### EXERCISE OBJECTIVE
Pull every line that includes the word "text" out of the data below and copy it.

### EXERCISE DATA
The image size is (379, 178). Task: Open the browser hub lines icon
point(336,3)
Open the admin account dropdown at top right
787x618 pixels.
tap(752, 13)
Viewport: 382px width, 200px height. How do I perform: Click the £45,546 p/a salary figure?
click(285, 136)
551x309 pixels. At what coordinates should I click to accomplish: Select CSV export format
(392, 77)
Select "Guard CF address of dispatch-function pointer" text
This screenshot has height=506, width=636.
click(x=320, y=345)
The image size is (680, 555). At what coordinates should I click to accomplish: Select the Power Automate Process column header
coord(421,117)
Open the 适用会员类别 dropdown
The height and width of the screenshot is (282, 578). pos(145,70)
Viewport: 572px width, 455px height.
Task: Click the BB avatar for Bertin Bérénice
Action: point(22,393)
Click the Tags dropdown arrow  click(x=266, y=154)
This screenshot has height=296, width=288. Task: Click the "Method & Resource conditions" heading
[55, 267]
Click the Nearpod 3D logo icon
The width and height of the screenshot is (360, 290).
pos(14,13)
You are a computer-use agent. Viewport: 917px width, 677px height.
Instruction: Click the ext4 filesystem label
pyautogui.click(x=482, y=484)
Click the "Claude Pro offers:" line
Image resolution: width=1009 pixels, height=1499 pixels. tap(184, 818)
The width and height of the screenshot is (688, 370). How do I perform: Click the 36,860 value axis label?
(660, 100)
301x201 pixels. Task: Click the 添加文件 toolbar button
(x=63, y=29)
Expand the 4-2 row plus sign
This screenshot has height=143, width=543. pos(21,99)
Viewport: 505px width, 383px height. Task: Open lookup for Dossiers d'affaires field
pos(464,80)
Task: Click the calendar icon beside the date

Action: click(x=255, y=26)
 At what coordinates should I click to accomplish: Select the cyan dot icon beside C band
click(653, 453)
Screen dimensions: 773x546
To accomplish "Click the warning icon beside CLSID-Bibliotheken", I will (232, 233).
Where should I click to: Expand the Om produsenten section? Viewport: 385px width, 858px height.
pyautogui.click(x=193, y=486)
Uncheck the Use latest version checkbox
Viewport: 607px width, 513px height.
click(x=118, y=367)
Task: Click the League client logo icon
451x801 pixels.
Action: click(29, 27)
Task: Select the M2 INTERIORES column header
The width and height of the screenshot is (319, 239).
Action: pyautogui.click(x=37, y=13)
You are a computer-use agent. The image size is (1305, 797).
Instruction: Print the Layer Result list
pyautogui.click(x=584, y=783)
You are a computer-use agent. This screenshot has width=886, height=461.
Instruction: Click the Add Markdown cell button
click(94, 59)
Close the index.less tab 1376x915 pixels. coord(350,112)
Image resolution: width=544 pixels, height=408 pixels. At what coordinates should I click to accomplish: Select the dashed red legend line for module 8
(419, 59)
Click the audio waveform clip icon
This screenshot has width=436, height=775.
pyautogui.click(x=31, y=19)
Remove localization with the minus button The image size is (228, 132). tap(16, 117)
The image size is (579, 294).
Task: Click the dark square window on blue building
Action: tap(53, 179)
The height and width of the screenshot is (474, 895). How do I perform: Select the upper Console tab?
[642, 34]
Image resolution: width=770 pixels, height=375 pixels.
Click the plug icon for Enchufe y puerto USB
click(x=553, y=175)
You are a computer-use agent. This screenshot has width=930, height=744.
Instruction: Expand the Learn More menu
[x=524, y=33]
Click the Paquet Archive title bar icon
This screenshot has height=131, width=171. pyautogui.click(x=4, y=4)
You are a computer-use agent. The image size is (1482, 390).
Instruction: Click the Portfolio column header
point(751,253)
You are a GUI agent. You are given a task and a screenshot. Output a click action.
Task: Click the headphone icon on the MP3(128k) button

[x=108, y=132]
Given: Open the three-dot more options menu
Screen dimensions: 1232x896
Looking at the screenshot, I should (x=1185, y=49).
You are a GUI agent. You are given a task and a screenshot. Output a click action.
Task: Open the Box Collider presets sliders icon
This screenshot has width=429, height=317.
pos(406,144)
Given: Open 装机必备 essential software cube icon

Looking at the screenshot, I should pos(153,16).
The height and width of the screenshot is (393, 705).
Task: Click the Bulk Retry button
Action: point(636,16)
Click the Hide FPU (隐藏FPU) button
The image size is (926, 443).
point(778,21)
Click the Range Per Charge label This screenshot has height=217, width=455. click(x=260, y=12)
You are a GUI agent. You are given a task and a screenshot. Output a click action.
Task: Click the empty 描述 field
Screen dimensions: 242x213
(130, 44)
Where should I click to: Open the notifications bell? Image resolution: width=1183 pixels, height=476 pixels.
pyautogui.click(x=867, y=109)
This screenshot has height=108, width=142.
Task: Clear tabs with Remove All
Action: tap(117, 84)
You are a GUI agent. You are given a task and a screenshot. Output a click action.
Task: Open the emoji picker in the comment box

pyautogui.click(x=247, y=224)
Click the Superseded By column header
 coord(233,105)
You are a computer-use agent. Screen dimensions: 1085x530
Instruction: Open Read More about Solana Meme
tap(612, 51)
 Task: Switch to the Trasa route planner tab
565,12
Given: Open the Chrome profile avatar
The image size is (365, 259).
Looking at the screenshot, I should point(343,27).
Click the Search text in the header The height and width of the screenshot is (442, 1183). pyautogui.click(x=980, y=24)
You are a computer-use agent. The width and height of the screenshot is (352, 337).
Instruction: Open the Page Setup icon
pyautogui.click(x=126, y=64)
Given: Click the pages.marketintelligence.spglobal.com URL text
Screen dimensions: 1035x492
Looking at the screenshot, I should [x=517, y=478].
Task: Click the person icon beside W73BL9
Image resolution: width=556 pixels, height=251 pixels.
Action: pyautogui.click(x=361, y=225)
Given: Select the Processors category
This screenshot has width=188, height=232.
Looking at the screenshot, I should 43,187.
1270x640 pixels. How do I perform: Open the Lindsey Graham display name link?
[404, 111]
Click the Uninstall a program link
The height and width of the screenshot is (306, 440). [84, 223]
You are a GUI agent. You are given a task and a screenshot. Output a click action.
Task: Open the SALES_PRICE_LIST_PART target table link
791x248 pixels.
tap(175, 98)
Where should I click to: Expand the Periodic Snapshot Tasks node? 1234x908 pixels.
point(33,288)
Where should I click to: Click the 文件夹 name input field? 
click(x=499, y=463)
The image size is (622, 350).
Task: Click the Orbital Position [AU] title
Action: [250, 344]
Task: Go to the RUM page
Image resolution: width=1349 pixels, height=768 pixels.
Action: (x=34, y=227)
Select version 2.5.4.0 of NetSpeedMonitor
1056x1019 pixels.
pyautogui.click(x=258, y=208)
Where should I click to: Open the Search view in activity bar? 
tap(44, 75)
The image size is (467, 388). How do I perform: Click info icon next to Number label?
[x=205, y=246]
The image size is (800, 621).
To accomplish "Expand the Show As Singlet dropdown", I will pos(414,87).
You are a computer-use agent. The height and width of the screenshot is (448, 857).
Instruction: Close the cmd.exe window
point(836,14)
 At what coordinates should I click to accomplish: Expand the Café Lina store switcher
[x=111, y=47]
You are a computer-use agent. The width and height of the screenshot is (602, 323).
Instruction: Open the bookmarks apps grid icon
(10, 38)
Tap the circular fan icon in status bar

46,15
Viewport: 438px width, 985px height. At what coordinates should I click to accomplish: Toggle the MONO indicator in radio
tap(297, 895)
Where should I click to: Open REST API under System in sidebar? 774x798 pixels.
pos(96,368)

### SOLVED EXERCISE
Select "Guard CF address of dispatch-function pointer" text
Click the Search text in the header The height and width of the screenshot is (442, 1183). pyautogui.click(x=980, y=24)
Given: Click the pages.marketintelligence.spglobal.com URL text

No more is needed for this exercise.